__Your objective__
A verbatim copy of the data below is the required output.

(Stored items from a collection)
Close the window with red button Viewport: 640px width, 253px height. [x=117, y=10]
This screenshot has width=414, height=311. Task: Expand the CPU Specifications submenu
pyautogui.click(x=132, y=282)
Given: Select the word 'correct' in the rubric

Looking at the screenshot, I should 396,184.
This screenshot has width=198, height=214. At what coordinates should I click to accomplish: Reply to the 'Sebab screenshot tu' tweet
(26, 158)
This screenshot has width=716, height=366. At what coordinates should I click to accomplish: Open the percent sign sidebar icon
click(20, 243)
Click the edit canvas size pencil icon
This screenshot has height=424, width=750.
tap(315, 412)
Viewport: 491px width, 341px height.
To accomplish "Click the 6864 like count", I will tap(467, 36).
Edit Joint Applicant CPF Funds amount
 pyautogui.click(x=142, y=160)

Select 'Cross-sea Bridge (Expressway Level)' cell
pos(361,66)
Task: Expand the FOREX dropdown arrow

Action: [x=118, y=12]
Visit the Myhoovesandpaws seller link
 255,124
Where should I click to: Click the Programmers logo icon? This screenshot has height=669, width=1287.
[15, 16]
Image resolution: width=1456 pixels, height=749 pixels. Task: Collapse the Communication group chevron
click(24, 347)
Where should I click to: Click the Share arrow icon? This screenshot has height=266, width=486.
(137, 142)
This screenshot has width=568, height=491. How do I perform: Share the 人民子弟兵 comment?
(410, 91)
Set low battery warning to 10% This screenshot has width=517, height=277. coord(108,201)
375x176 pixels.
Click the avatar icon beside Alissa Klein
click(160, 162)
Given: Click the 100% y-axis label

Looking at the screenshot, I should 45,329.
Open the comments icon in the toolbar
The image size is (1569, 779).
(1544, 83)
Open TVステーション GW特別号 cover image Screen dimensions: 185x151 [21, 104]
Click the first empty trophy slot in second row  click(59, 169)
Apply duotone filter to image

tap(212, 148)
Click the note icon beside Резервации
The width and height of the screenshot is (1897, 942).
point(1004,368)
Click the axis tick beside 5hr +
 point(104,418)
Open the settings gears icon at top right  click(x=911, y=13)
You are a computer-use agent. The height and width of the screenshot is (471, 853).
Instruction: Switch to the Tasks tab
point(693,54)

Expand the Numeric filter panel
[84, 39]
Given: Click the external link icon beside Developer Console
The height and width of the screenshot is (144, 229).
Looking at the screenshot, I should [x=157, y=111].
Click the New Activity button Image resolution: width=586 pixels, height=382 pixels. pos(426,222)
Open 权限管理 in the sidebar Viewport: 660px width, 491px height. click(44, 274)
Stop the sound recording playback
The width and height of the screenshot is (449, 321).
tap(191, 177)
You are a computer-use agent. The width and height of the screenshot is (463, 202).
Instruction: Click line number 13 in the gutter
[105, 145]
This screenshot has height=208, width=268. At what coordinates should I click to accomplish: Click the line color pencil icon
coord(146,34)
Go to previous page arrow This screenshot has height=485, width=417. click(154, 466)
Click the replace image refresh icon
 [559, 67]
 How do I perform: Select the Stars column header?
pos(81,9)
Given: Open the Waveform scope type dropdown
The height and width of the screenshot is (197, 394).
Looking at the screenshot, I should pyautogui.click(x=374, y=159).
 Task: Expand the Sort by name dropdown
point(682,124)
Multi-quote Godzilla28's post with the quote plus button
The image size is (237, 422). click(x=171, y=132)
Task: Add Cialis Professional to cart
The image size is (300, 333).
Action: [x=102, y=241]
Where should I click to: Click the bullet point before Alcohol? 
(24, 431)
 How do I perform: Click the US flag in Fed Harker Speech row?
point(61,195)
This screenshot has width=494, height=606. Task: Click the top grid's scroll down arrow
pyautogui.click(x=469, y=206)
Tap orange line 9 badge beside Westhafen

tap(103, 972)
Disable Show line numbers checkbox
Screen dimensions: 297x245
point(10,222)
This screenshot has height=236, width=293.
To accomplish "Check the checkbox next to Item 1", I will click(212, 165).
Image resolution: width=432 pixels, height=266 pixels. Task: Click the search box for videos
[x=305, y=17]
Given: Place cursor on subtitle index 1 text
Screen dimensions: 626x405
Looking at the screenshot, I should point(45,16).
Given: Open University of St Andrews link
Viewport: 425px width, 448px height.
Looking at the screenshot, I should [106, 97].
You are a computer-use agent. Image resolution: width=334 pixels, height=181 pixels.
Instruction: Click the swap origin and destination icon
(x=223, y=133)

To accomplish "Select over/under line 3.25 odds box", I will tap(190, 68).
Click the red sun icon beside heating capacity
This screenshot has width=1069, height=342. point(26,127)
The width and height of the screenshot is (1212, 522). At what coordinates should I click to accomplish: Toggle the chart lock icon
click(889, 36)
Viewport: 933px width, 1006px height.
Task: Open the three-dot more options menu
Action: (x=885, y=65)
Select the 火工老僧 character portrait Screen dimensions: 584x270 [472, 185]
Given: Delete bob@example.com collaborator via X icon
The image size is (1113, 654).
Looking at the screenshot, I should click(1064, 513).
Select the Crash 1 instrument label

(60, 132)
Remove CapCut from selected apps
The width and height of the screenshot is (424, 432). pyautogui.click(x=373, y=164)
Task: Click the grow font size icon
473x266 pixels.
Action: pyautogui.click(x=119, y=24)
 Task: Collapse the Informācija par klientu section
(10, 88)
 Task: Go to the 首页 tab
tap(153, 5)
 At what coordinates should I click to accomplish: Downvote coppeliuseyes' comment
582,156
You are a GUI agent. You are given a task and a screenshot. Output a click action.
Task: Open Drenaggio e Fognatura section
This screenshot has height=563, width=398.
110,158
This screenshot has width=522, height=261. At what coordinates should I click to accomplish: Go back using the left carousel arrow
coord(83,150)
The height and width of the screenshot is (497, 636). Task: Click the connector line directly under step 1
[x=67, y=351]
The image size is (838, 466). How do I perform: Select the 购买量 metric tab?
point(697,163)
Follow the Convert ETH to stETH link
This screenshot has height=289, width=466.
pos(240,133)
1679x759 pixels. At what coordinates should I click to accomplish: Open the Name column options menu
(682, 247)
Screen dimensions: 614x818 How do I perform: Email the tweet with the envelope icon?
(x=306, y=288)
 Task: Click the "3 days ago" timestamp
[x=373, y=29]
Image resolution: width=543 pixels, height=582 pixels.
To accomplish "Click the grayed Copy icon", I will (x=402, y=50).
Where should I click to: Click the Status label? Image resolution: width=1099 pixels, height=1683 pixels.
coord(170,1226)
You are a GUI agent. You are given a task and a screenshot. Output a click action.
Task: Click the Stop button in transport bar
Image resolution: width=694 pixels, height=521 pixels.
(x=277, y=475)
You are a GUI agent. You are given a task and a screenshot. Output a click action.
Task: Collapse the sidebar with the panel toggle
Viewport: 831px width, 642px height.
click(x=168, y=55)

__Task response__
Close the window with red button Viewport: 640px width, 253px height. [x=117, y=10]
This screenshot has width=414, height=311. Task: Expand the CPU Specifications submenu
pyautogui.click(x=132, y=282)
Given: Select the word 'correct' in the rubric

Looking at the screenshot, I should 396,184.
This screenshot has width=198, height=214. At what coordinates should I click to accomplish: Reply to the 'Sebab screenshot tu' tweet
(26, 158)
This screenshot has width=716, height=366. At what coordinates should I click to accomplish: Open the percent sign sidebar icon
click(20, 243)
Click the edit canvas size pencil icon
This screenshot has height=424, width=750.
tap(315, 412)
Viewport: 491px width, 341px height.
To accomplish "Click the 6864 like count", I will tap(467, 36).
Edit Joint Applicant CPF Funds amount
 pyautogui.click(x=142, y=160)

Select 'Cross-sea Bridge (Expressway Level)' cell
pos(361,66)
Task: Expand the FOREX dropdown arrow

Action: [x=118, y=12]
Visit the Myhoovesandpaws seller link
 255,124
Where should I click to: Click the Programmers logo icon? This screenshot has height=669, width=1287.
[15, 16]
Image resolution: width=1456 pixels, height=749 pixels. Task: Collapse the Communication group chevron
click(24, 347)
Where should I click to: Click the Share arrow icon? This screenshot has height=266, width=486.
(137, 142)
This screenshot has width=568, height=491. How do I perform: Share the 人民子弟兵 comment?
(410, 91)
Set low battery warning to 10% This screenshot has width=517, height=277. coord(108,201)
375x176 pixels.
Click the avatar icon beside Alissa Klein
click(160, 162)
Given: Click the 100% y-axis label

Looking at the screenshot, I should 45,329.
Open the comments icon in the toolbar
The image size is (1569, 779).
(1544, 83)
Open TVステーション GW特別号 cover image Screen dimensions: 185x151 [21, 104]
Click the first empty trophy slot in second row  click(59, 169)
Apply duotone filter to image

tap(212, 148)
Click the note icon beside Резервации
The width and height of the screenshot is (1897, 942).
point(1004,368)
Click the axis tick beside 5hr +
 point(104,418)
Open the settings gears icon at top right  click(x=911, y=13)
You are a computer-use agent. The height and width of the screenshot is (471, 853).
Instruction: Switch to the Tasks tab
point(693,54)

Expand the Numeric filter panel
[84, 39]
Given: Click the external link icon beside Developer Console
The height and width of the screenshot is (144, 229).
Looking at the screenshot, I should [x=157, y=111].
Click the New Activity button Image resolution: width=586 pixels, height=382 pixels. pos(426,222)
Open 权限管理 in the sidebar Viewport: 660px width, 491px height. click(44, 274)
Stop the sound recording playback
The width and height of the screenshot is (449, 321).
tap(191, 177)
You are a computer-use agent. The width and height of the screenshot is (463, 202).
Instruction: Click line number 13 in the gutter
[105, 145]
This screenshot has height=208, width=268. At what coordinates should I click to accomplish: Click the line color pencil icon
coord(146,34)
Go to previous page arrow This screenshot has height=485, width=417. click(154, 466)
Click the replace image refresh icon
 [559, 67]
 How do I perform: Select the Stars column header?
pos(81,9)
Given: Open the Waveform scope type dropdown
The height and width of the screenshot is (197, 394).
Looking at the screenshot, I should pyautogui.click(x=374, y=159).
 Task: Expand the Sort by name dropdown
point(682,124)
Multi-quote Godzilla28's post with the quote plus button
The image size is (237, 422). click(x=171, y=132)
Task: Add Cialis Professional to cart
The image size is (300, 333).
Action: [x=102, y=241]
Where should I click to: Click the bullet point before Alcohol? 
(24, 431)
 How do I perform: Click the US flag in Fed Harker Speech row?
point(61,195)
This screenshot has width=494, height=606. Task: Click the top grid's scroll down arrow
pyautogui.click(x=469, y=206)
Tap orange line 9 badge beside Westhafen

tap(103, 972)
Disable Show line numbers checkbox
Screen dimensions: 297x245
point(10,222)
This screenshot has height=236, width=293.
To accomplish "Check the checkbox next to Item 1", I will click(212, 165).
Image resolution: width=432 pixels, height=266 pixels. Task: Click the search box for videos
[x=305, y=17]
Given: Place cursor on subtitle index 1 text
Screen dimensions: 626x405
Looking at the screenshot, I should point(45,16).
Given: Open University of St Andrews link
Viewport: 425px width, 448px height.
Looking at the screenshot, I should [106, 97].
You are a computer-use agent. Image resolution: width=334 pixels, height=181 pixels.
Instruction: Click the swap origin and destination icon
(x=223, y=133)

To accomplish "Select over/under line 3.25 odds box", I will tap(190, 68).
Click the red sun icon beside heating capacity
This screenshot has width=1069, height=342. point(26,127)
The width and height of the screenshot is (1212, 522). At what coordinates should I click to accomplish: Toggle the chart lock icon
click(889, 36)
Viewport: 933px width, 1006px height.
Task: Open the three-dot more options menu
Action: (x=885, y=65)
Select the 火工老僧 character portrait Screen dimensions: 584x270 [472, 185]
Given: Delete bob@example.com collaborator via X icon
The image size is (1113, 654).
Looking at the screenshot, I should click(1064, 513).
Select the Crash 1 instrument label

(60, 132)
Remove CapCut from selected apps
The width and height of the screenshot is (424, 432). pyautogui.click(x=373, y=164)
Task: Click the grow font size icon
473x266 pixels.
Action: pyautogui.click(x=119, y=24)
 Task: Collapse the Informācija par klientu section
(10, 88)
 Task: Go to the 首页 tab
tap(153, 5)
 At what coordinates should I click to accomplish: Downvote coppeliuseyes' comment
582,156
You are a GUI agent. You are given a task and a screenshot. Output a click action.
Task: Open Drenaggio e Fognatura section
This screenshot has height=563, width=398.
110,158
This screenshot has width=522, height=261. At what coordinates should I click to accomplish: Go back using the left carousel arrow
coord(83,150)
The height and width of the screenshot is (497, 636). Task: Click the connector line directly under step 1
[x=67, y=351]
The image size is (838, 466). How do I perform: Select the 购买量 metric tab?
point(697,163)
Follow the Convert ETH to stETH link
This screenshot has height=289, width=466.
pos(240,133)
1679x759 pixels. At what coordinates should I click to accomplish: Open the Name column options menu
(682, 247)
Screen dimensions: 614x818 How do I perform: Email the tweet with the envelope icon?
(x=306, y=288)
 Task: Click the "3 days ago" timestamp
[x=373, y=29]
Image resolution: width=543 pixels, height=582 pixels.
To accomplish "Click the grayed Copy icon", I will (x=402, y=50).
Where should I click to: Click the Status label? Image resolution: width=1099 pixels, height=1683 pixels.
coord(170,1226)
You are a GUI agent. You are given a task and a screenshot. Output a click action.
Task: Click the Stop button in transport bar
Image resolution: width=694 pixels, height=521 pixels.
(x=277, y=475)
You are a GUI agent. You are given a task and a screenshot. Output a click action.
Task: Collapse the sidebar with the panel toggle
Viewport: 831px width, 642px height.
click(x=168, y=55)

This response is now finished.